▸ **TASK STATEMENT**:
When you reach the line that contains "Focus the Артикул filter input field", set down that line and every one after it through the end of the records, exactly as written and with no pictures.

▸ **EXERCISE DATA**:
------------------------------------------------------------------------

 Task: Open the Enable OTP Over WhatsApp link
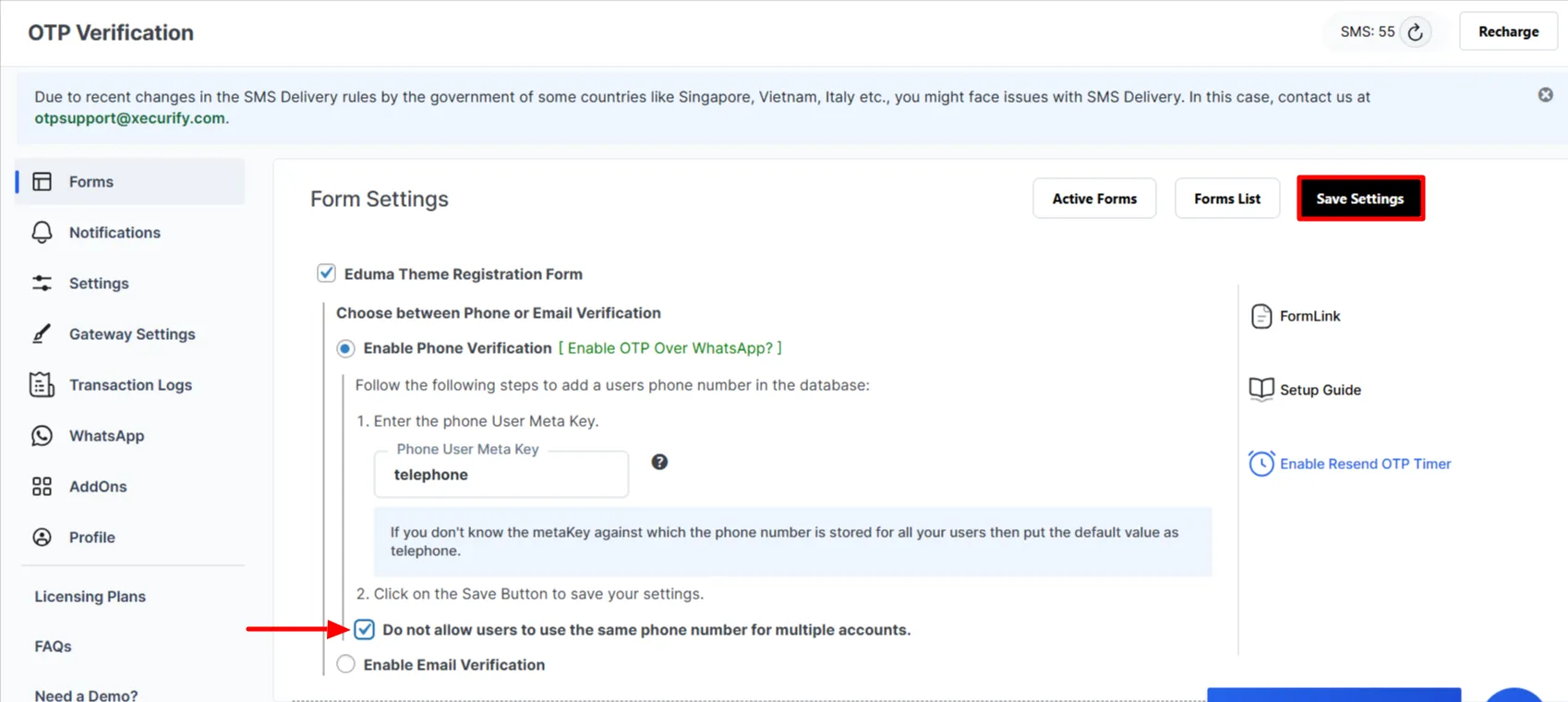(x=671, y=348)
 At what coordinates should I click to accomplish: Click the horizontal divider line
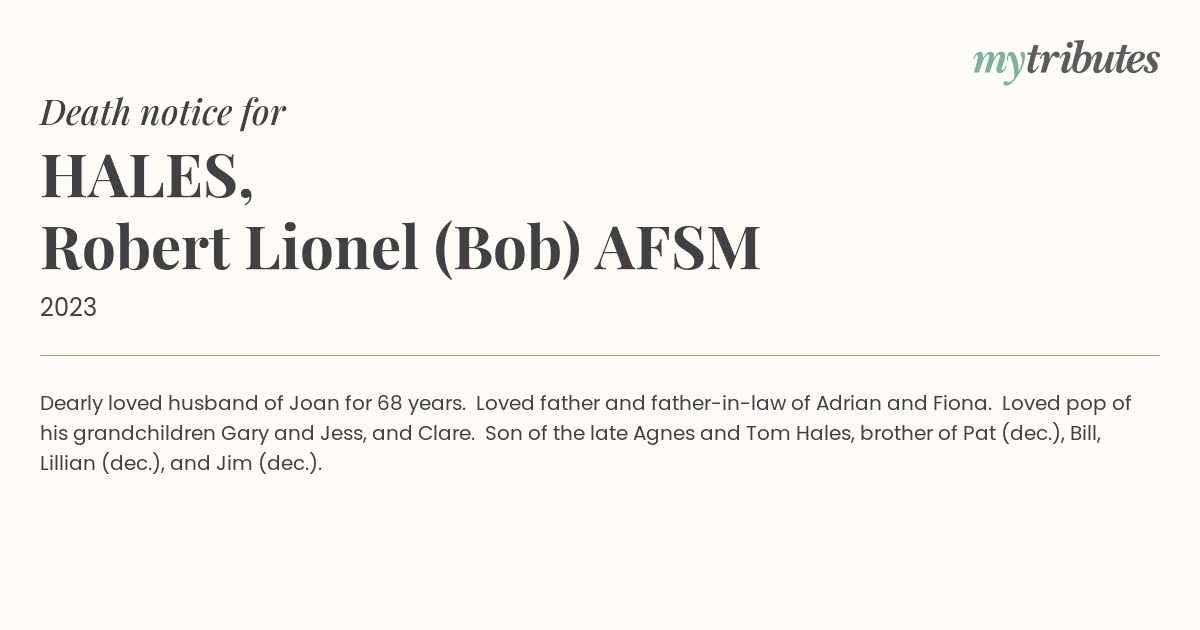click(600, 355)
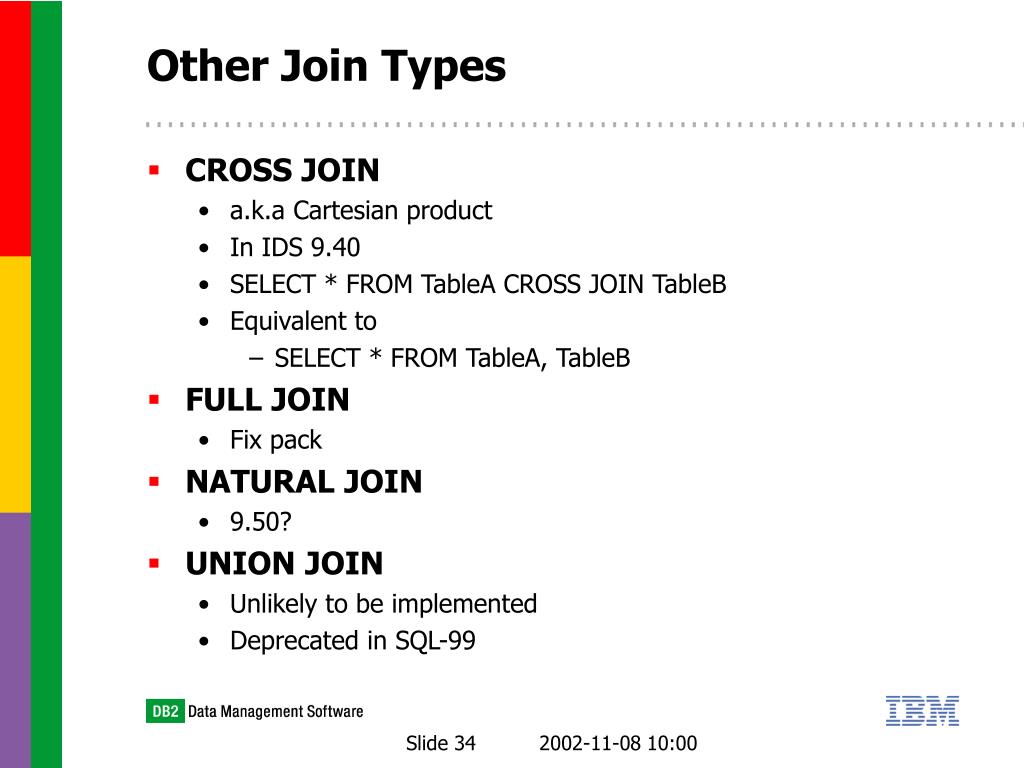Click the red bullet beside UNION JOIN
The height and width of the screenshot is (768, 1024).
point(154,564)
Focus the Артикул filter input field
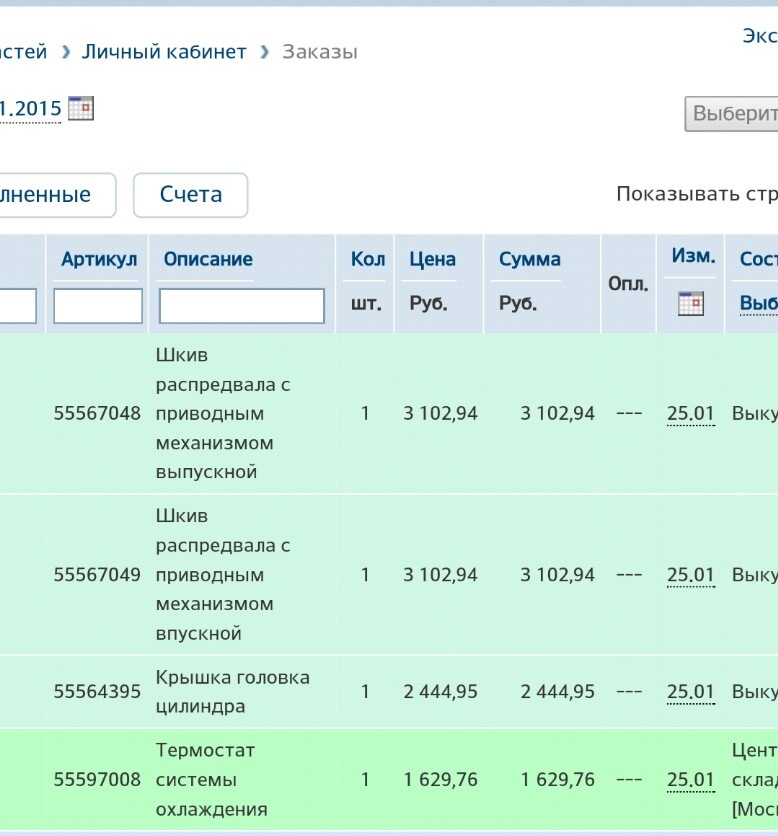The height and width of the screenshot is (836, 778). tap(98, 306)
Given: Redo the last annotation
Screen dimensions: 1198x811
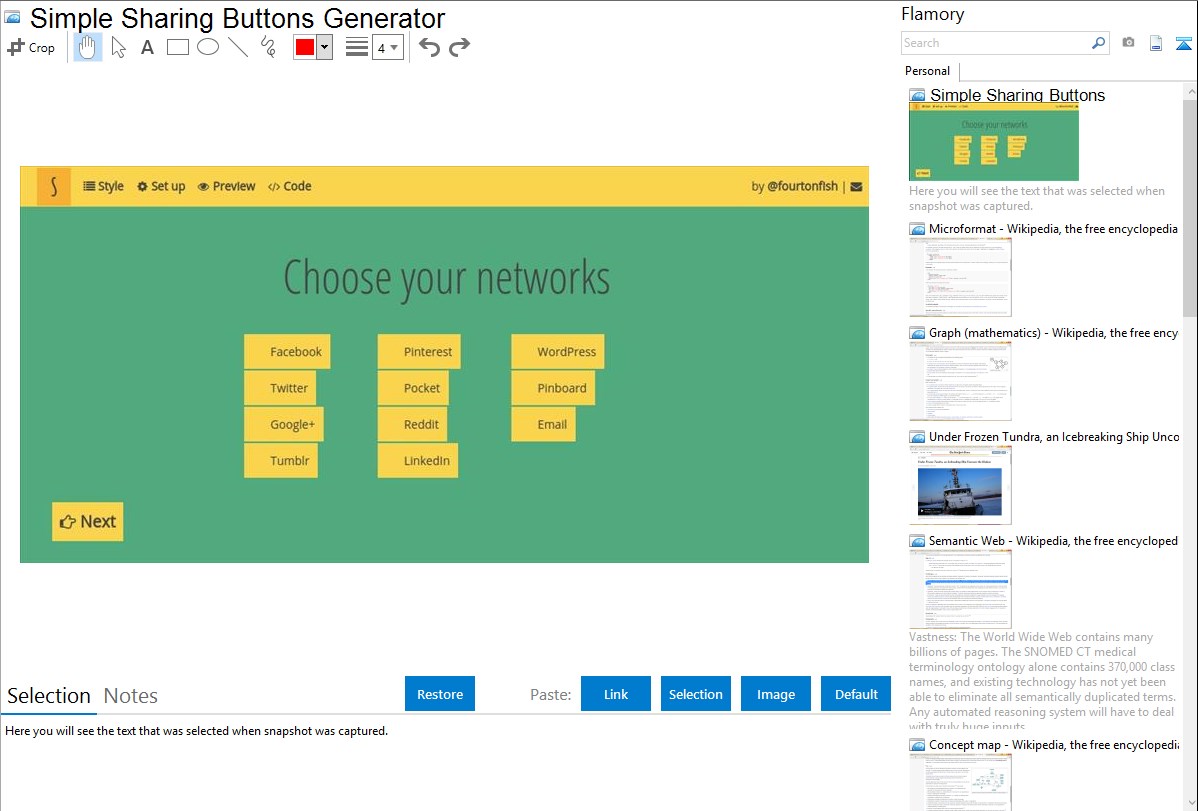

------------------------------------------------------------------------

▸ **EXPECTED ANSWER**:
Focus the Артикул filter input field
The height and width of the screenshot is (836, 778). tap(98, 306)
Given: Redo the last annotation
Screen dimensions: 1198x811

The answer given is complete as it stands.